In practice Friday, Trotz moved Evgeny Kuznetsov, who has no even-strength points in the Stanley Cup Playoffs, up from the second line to take Backstrom's place between Ovechkin and Oshie, and put Backstrom on the second line with Andre Burakovsky and Marcus Johansson. With last change on home ice, that would allow Trotz to match Backstrom against Crosby but get Ovechkin away from that matchup and possibly get Kuznetsov going.

"In this series, for the most part I think [Pittsburgh] has gotten pretty even production from all four lines and I can't say that with our team," Trotz said. "So, I'm just trying to change the mojo a little bit and see if we can get a little more balance in our production and get some production in the series so we can jump back in it."

Video: PIT@WSH, Gm2: Johansson buries loose puck to tie it


This applies to both teams. The Penguins are 0-for-14 in the series after going 8-for-21 in the first round against the Rangers. The Capitals are 1-for-12 after going 8-for-27 in the first round against the Philadelphia Flyers.

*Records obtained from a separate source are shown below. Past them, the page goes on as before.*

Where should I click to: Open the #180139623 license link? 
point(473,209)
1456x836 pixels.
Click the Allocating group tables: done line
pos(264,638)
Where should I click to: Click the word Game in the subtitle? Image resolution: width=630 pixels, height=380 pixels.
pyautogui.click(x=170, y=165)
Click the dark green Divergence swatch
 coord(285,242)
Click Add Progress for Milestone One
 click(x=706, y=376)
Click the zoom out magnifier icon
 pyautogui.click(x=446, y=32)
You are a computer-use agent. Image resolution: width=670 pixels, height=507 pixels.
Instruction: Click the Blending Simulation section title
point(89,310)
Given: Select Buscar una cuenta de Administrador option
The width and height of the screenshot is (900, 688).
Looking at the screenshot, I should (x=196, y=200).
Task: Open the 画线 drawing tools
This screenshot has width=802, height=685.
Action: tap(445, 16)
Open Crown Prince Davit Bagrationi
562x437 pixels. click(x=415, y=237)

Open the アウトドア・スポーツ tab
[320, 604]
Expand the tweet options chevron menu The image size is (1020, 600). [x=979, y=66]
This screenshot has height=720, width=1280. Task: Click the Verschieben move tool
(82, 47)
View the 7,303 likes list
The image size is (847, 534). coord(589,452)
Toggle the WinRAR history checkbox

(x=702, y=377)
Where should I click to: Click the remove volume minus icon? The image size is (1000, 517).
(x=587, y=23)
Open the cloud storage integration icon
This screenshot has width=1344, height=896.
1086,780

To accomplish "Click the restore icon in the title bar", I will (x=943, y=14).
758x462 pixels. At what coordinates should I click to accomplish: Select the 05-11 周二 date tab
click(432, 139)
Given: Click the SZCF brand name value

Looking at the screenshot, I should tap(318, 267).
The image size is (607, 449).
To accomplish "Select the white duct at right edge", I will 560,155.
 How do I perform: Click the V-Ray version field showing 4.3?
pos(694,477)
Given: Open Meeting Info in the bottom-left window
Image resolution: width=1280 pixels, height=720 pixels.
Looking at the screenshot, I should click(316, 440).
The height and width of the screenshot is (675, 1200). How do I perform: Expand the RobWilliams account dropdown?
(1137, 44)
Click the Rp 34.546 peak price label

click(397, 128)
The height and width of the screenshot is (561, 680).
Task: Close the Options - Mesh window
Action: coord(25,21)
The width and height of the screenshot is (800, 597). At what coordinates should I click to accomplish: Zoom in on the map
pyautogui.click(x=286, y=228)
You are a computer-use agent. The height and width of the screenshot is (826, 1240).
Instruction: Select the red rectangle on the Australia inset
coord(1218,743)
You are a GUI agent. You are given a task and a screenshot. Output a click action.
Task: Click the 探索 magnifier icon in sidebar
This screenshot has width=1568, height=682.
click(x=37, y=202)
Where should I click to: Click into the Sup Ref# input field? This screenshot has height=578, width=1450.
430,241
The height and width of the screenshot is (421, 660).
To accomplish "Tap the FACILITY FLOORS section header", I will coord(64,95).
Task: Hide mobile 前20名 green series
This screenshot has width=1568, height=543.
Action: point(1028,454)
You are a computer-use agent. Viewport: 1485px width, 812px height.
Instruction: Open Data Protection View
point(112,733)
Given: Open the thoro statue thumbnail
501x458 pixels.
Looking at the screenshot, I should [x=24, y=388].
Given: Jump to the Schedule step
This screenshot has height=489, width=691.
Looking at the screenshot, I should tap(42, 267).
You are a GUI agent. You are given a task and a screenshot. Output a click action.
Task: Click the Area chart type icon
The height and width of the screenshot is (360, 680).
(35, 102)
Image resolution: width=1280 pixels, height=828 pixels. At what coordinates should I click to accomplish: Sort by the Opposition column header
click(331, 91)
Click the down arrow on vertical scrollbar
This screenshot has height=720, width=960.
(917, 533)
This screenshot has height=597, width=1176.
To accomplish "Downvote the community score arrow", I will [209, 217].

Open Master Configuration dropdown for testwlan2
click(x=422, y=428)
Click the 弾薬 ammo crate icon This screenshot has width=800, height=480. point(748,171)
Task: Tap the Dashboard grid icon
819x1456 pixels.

Aggressive penalty killers have forced bad passes and made it difficult for the power plays to get set up in the attacking zone. The Penguins have been successful without getting anything from their power play, but a goal or two on the man-advantage would have made a difference for the Capitals with each game being decided by one goal.

"It's important, but in the playoffs I think everybody is so concentrated on the power play and the penalty kill," Ovechkin said. "You have to fight through it. The goalie is playing well. The defense is playing well. We have to stay disciplined, stay on the same page."


With defenseman Kris Letang suspended for the 3-2 overtime victory in Game 4, the Penguins were able to get by because they made the Capitals work in their end and pressured them into turnovers (see Horvqvist's winning goal). That time spent trying to get out of the defensive zone prevented the Capitals from taking advantage of Letang's absence as much as they wanted to in the offensive end.

Although the Capitals lost 3-2 in Game 3, they had a lot of success in that game pressuring and being physical with the Penguins defensemen in their end. They need to get back to that in Game 5 to have their best chance to force a Game 6 on Tuesday back in Pittsburgh.

Video: WSH@PIT, Gm4: Holtby stretches out to rob Crosby


Holtby is a finalist for the Vezina Trophy, awarded annually to the League's top goaltender, and the Ted Lindsay Award, which goes to the League's most outstanding player as voted by members of the National Hockey League Players' Association. He is getting outplayed in this series, however, by 21-year-old rookie Matt Murray.

Holtby, 26, has been the victim of some odd bounces the past two games. But as one of the League's elite goaltenders, he needs to come up with another save or two and maybe steal a game, as Murray did by making 47 saves in Game 3.